Just like all other modern SSDs, the Crucial P5 has a pseudo SLC cache that operates a portion of the drive's capacity in single-bit mode, which is much faster to write to and soaks up bursts of write activity. With 93 GB, the SLC cache is medium-sized by today's standards, roughly 10% of the whole drive. Around 100 GB should be sufficient for nearly all workloads. You may see some slowdowns only while restoring a full drive backup. When the SLC cache is exhausted, performance drops to 1 GB/s, which is a good result. It's still more than what's needed when data is coming from a slower source, like a SATA drive or USB.
Thermal performance of the Crucial P5 is slightly problematic as the drive can thermally throttle both from reads and writes. The vast majority of M.2 SSDs will throttle only with writes and run unconstrained no matter the read activity. When sitting in a case with zero airflow and hit with a tough non-stop load, the P5 will gradually heat up and start throttling after 200 seconds during reads and 130 seconds with writes. That's around 400 GB of data written in a very short timeframe—something that won't happen very often, if ever. While scientifically interesting, I wouldn't call it a dealbreaker. It would still be nice to see Crucial include a small heatsink in their package to appeal to enthusiast users.

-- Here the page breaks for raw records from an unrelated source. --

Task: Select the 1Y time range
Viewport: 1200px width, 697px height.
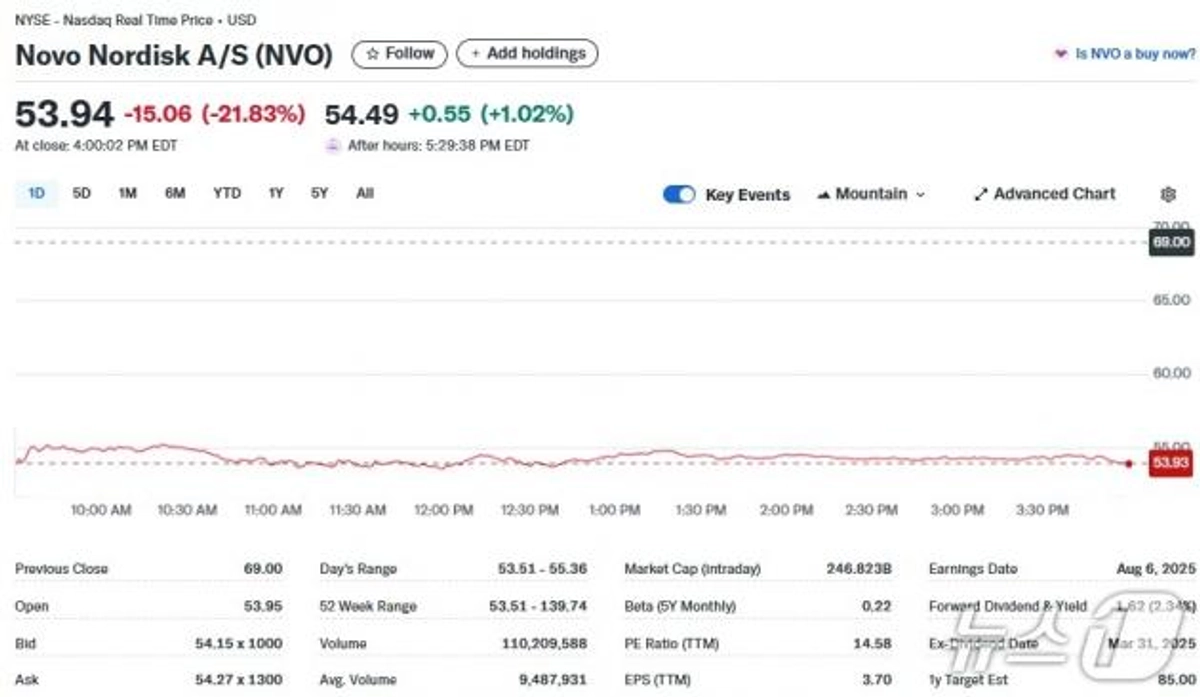Action: [276, 193]
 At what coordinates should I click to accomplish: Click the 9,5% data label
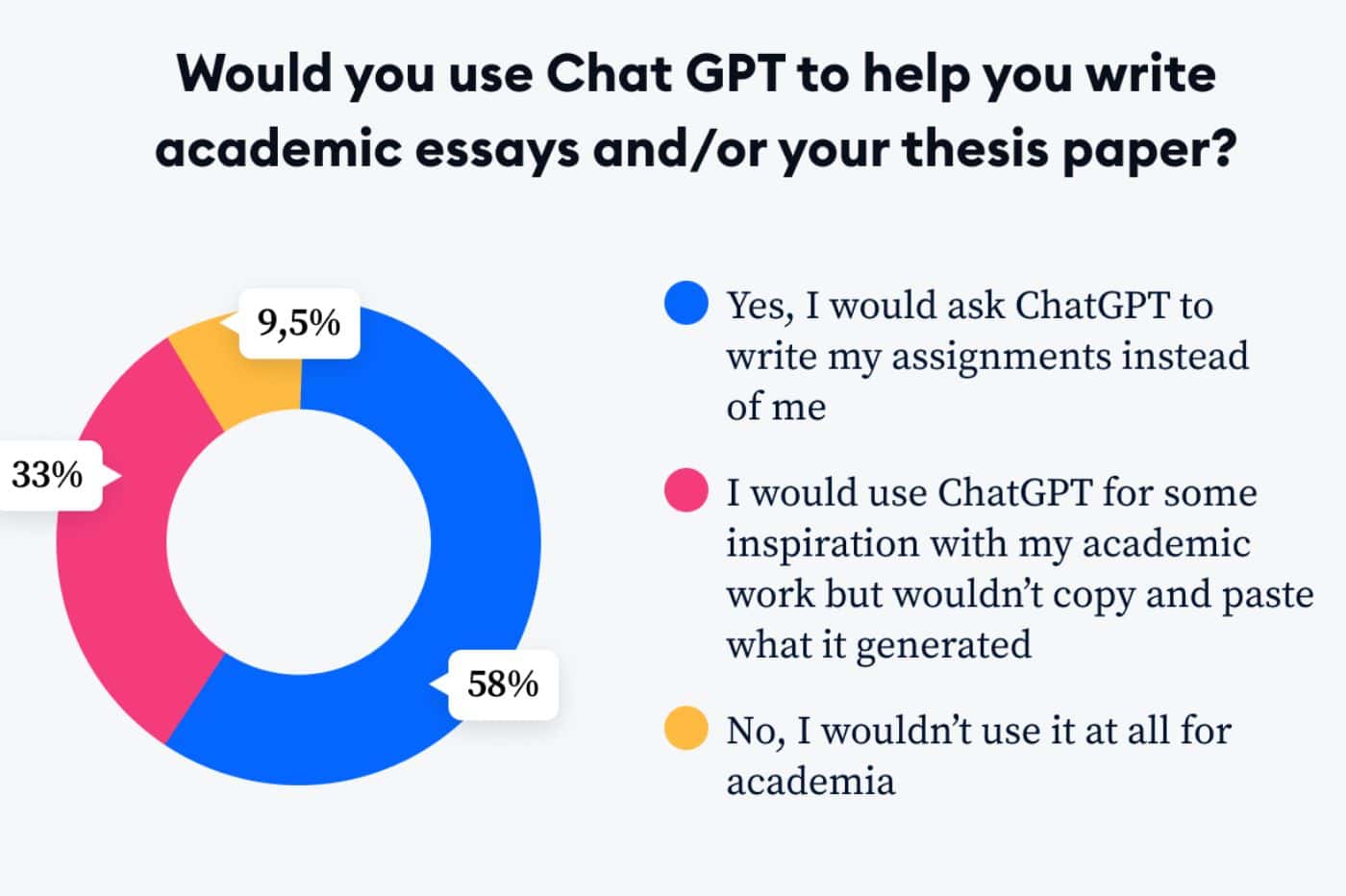click(x=299, y=323)
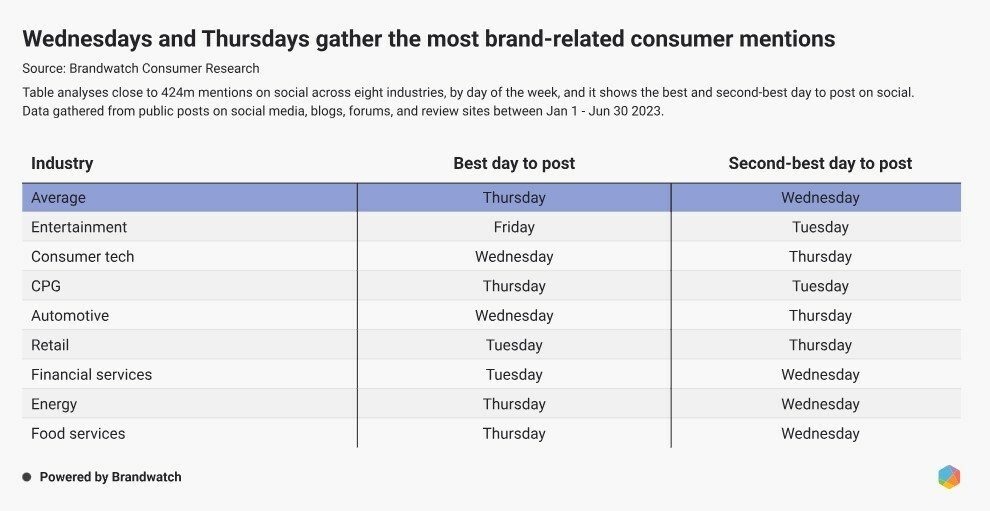The image size is (990, 511).
Task: Select the Financial services row label
Action: (x=91, y=375)
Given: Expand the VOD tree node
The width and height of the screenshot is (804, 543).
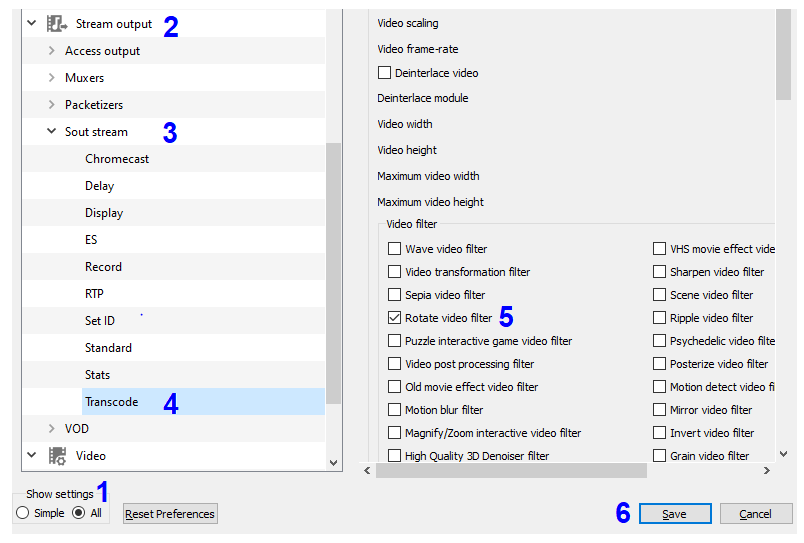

The Crucial P5 is widely available, retailing at $150 for the tested 1 TB variant. While I can see how they justify that price point due to the product's positioning, I still find it a bit expensive. The HP EX950 and ADATA SX8200 Pro are both faster than the P5 and $10 more affordable. Also worth mentioning is the Kingston A2000 at $120 (20% cheaper) with roughly the same performance. What I definitely wouldn't buy is the Samsung 970 EVO, which is way too expensive at its current price point of $170. Crucial's own P1 is only $105 and only 5% slower on average—a great deal if you can live with the lower write performance. Considering the Crucial P5 only consists of in-house components, something nobody but Samsung can achieve, I'm sure there's plenty of room for price reductions here—below $120 doesn't seem unrealistic to me.